If the science is settled and there is a massive consensus for CAGW then why is so much money being spent on researching it ?
Surely, if the science is settled, there is nothing more to research ?
Shub Niggurath said on May 27, 2013 at 10:58 pm:
For those unfamiliar with those:
http://thomsonreuters.com/products_services/science/science_products/a-z/science_citation_index/
Looks like you’ve got to be attached to a university for online access, staff or student.
I’m getting wonderful flashbacks from the 1980’s, of wandering through the university libraries, pulling out the massive tomes of citations on the main floor, hoping that this was the right search word to provide relevant info, then scribbling down the info on a slip from the many small piles of scrap paper, followed by heading off to the periodicals or perhaps other stacks, through the narrow passageways, the many flights of steps, hoping the reference is there, is relevant, while guesstimating the photocopying charges…

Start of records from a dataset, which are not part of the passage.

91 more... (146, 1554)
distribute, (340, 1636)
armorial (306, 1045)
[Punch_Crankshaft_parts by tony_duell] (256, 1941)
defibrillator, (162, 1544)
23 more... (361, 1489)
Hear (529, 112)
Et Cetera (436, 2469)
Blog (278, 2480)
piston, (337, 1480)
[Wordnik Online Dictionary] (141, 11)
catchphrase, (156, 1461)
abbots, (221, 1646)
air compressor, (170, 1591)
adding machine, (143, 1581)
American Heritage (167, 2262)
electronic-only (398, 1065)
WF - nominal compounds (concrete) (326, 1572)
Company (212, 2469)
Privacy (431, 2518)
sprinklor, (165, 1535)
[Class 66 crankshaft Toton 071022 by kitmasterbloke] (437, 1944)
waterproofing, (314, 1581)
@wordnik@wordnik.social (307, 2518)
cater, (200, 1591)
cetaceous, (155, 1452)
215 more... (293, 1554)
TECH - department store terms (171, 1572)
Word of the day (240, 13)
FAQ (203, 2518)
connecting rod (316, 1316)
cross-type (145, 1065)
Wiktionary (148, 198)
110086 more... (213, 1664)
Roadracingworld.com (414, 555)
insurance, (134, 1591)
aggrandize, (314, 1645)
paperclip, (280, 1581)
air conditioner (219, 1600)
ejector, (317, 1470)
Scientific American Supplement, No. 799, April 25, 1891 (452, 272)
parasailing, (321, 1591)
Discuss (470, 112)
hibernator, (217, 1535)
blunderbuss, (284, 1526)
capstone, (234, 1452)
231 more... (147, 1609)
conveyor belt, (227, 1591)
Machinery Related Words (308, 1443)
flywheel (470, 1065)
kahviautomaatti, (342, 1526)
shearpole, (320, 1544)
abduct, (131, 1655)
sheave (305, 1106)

Today people do a Google search and call it good. If you ask them to search more rigorously, they’ll also check Bing.
Any polling of scientists should segment them into three groups:
1. Actively practicing whose publication record is always on the side of warming and whose funders fund ‘warming’ studies to a far greater degree than ‘skeptical’ studies.
2. Actively practicing whose publication record is skeptical or even handed and whose funders either fund ‘skeptical’ science to a far greater degree or fund both sides of the argument in a dispassionate, even-handed manner.
3. Retired scientists not in need of grant funding to continue their careers.
A fourth group could also be surveyed, namely those with sufficient expertise to judge the matter professionally but whose career is not intimately linked to funding of climate science.
That would be an illuminating survey, wouldn’t it??
I wonder who is scientific enough, rigorous enough, dispassionate enough, honest enough and financially strong enough to carry it out correctly??
Today people do a Google search and call it good. If you ask them to search more rigorously, they’ll also check Bing.”
Hey, that works… if you are into ‘trivial pirsuit’.. ! 🙂
And AW, how can something that is as tenous and thin as the amount of CO2 in the atmosphere, fall any further apart ?
The survey should be narrower and deeper. I.e., it should survey only a random sample of the literature (say, papers whose #1 author’s name begins with a certain letter or pair of letters), and it should look at the content of the article, not just the abstract.
Second, papers dealing only with impact and mitigation should be excluded, or at least scored separately. It is those papers, whose non-expert opinion is nearly universally warmist, that contribute so much to the “97%” figure that’s bandied about.
And totally off-topic.. where does that black line think its going ??